Lapsing
Part of this research has involved drawing as the starting point for a project called Lapsing, which I’m developing with Thorolf Thuestad for Neither Nor. We’ve now been lucky enough to receive commission funding for Lapsing, which will be staged in 2024. More on that in a later entry. For now, here are some of the sketches I’m working on at the moment.
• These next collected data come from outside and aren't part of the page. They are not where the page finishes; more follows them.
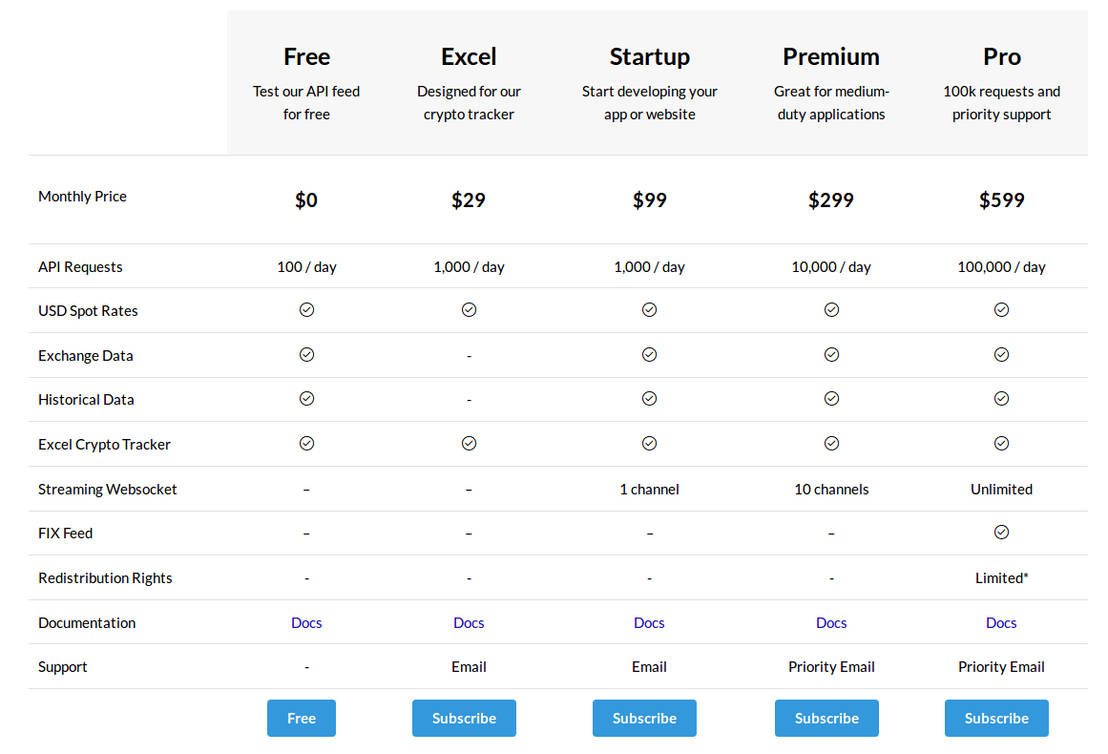This screenshot has width=1108, height=754.
Task: Open the Docs link for Free plan
Action: click(306, 622)
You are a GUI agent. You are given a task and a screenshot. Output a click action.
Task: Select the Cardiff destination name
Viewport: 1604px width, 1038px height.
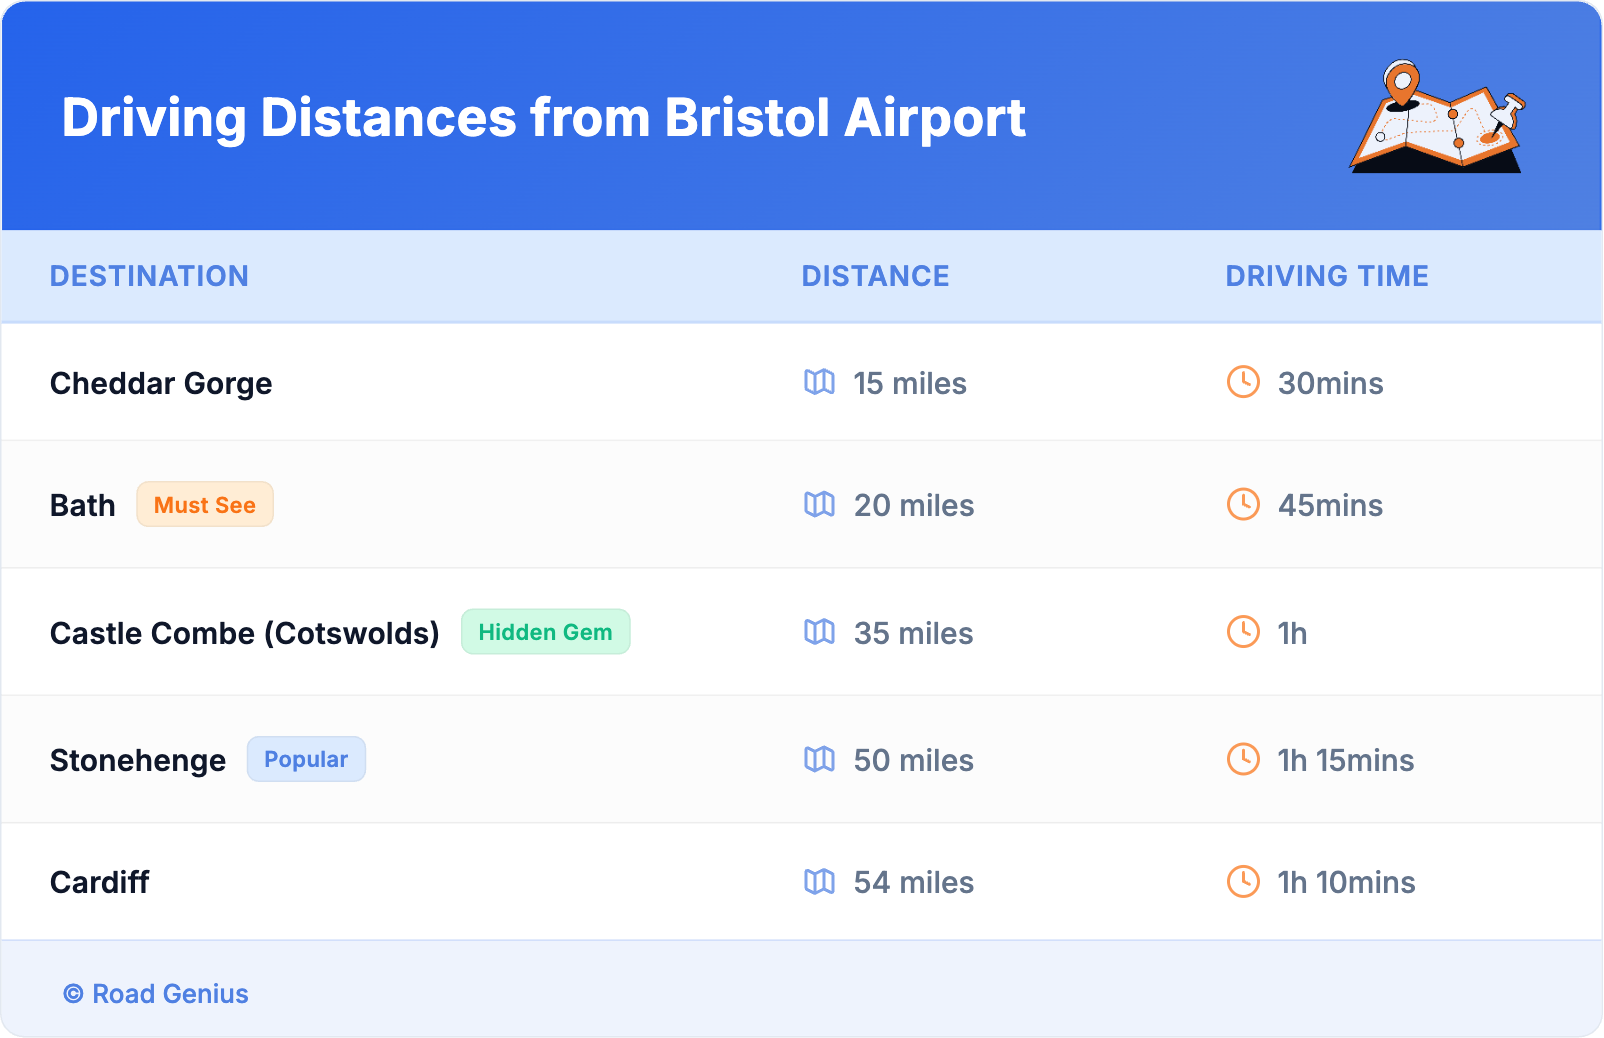click(100, 882)
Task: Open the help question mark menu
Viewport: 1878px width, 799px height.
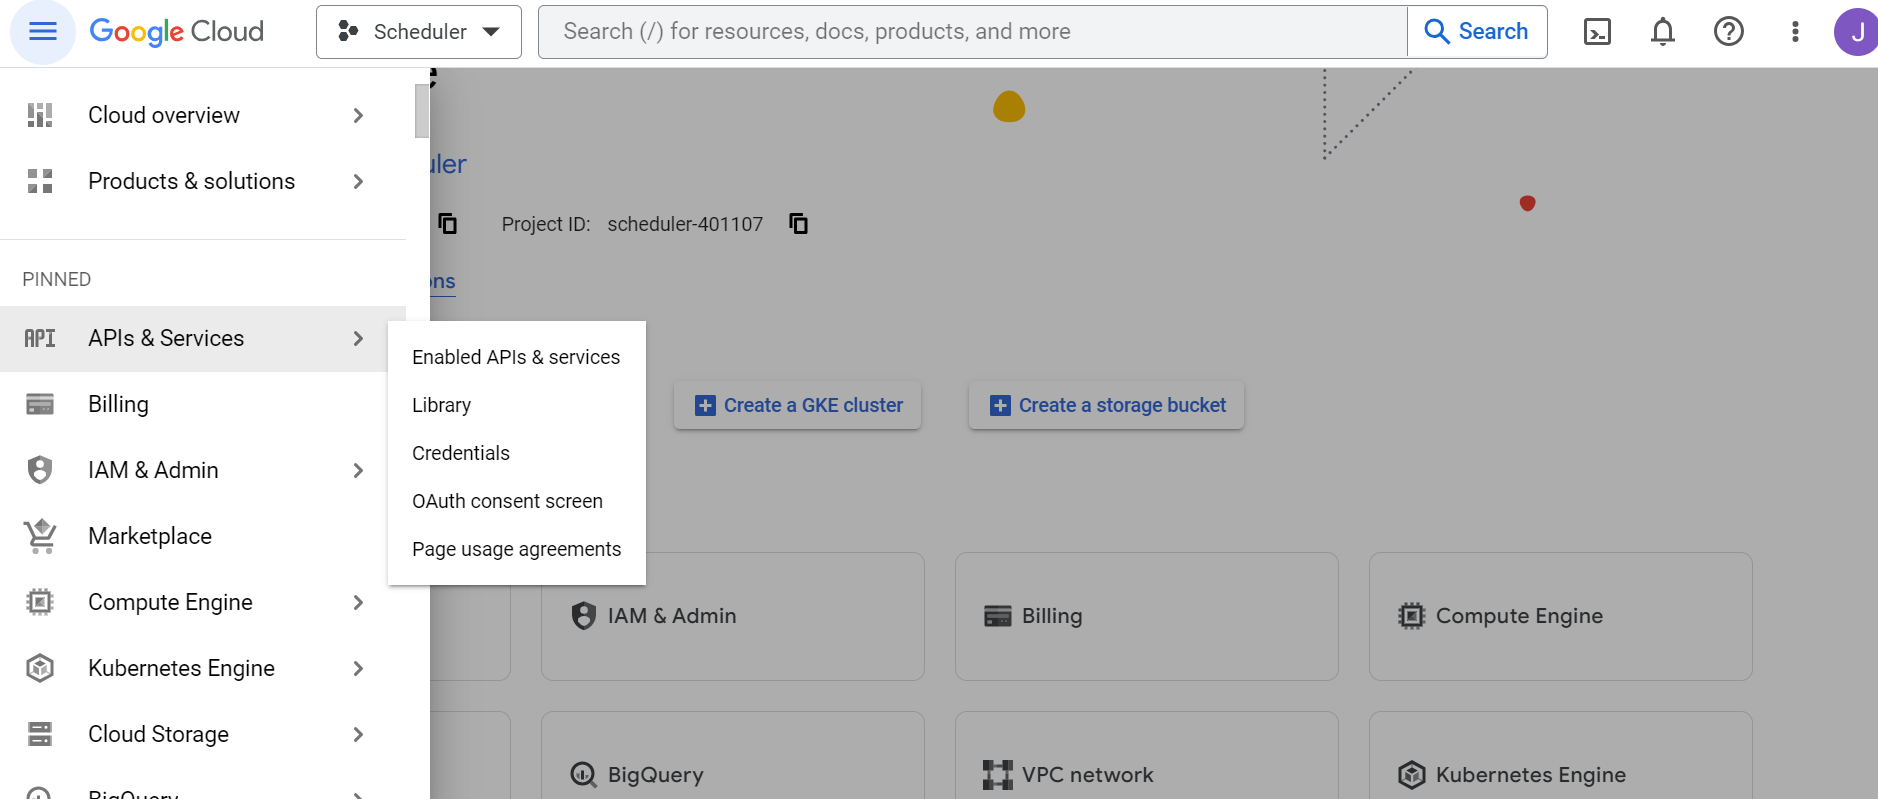Action: [x=1728, y=32]
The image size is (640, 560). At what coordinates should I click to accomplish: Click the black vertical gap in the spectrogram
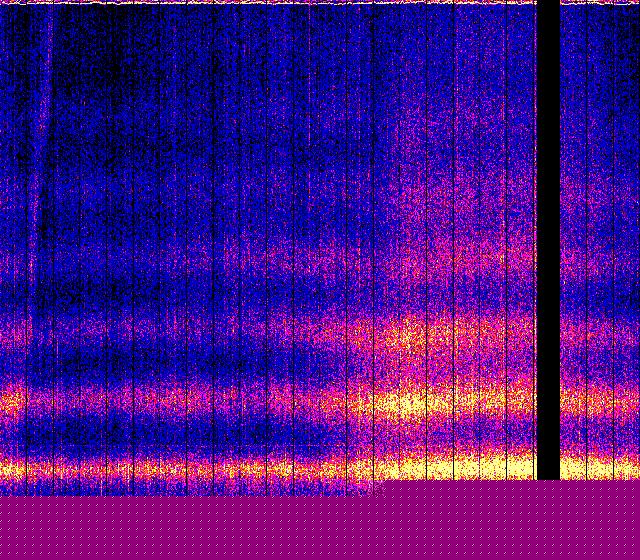(548, 240)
Earlier this year, I began making pencil drawings while traveling on the 91 bus, allowing my eyes to walk a single line around a sheet of paper on my short trip around the edge of the fjord where I live. These images are a kind of folding of time and space into the frame of an A4 sheet. Like Ursula K. Le Guin's 'carrier bag' theory of fiction, the narrative line of the bus journey—the story of traveling from A to B—has been collapsed into an experience that can be contained within a single sheet of paper. Although highly energised, the images do not imply movement beyond the page. Doubling back on themselves, enveloping themselves within their own kinetic activity, they create domains in which, as in a maze or labyrinth, the eye can become entranced. The result can be something akin to a meditative state.
Reflecting on the documentation of my bus journeys as visual 'environments'—spaces within which the temporal experience of travels are contained—I’ve begun experimenting in my studio with 'drawing out' different spatial elements in the images. Through the use of coloured blocks and straight lines, I’ve begun constructing them as architectonic spaces—and thinking, in turn, about how these spaces might act as graphic musical scores. In particular, I’m interested in how these scores can be 'read', not left to right, but rather for the sense of motion as emotion that they contain—the affect of the images and 'mood' of the environment created by the additional lines and colours.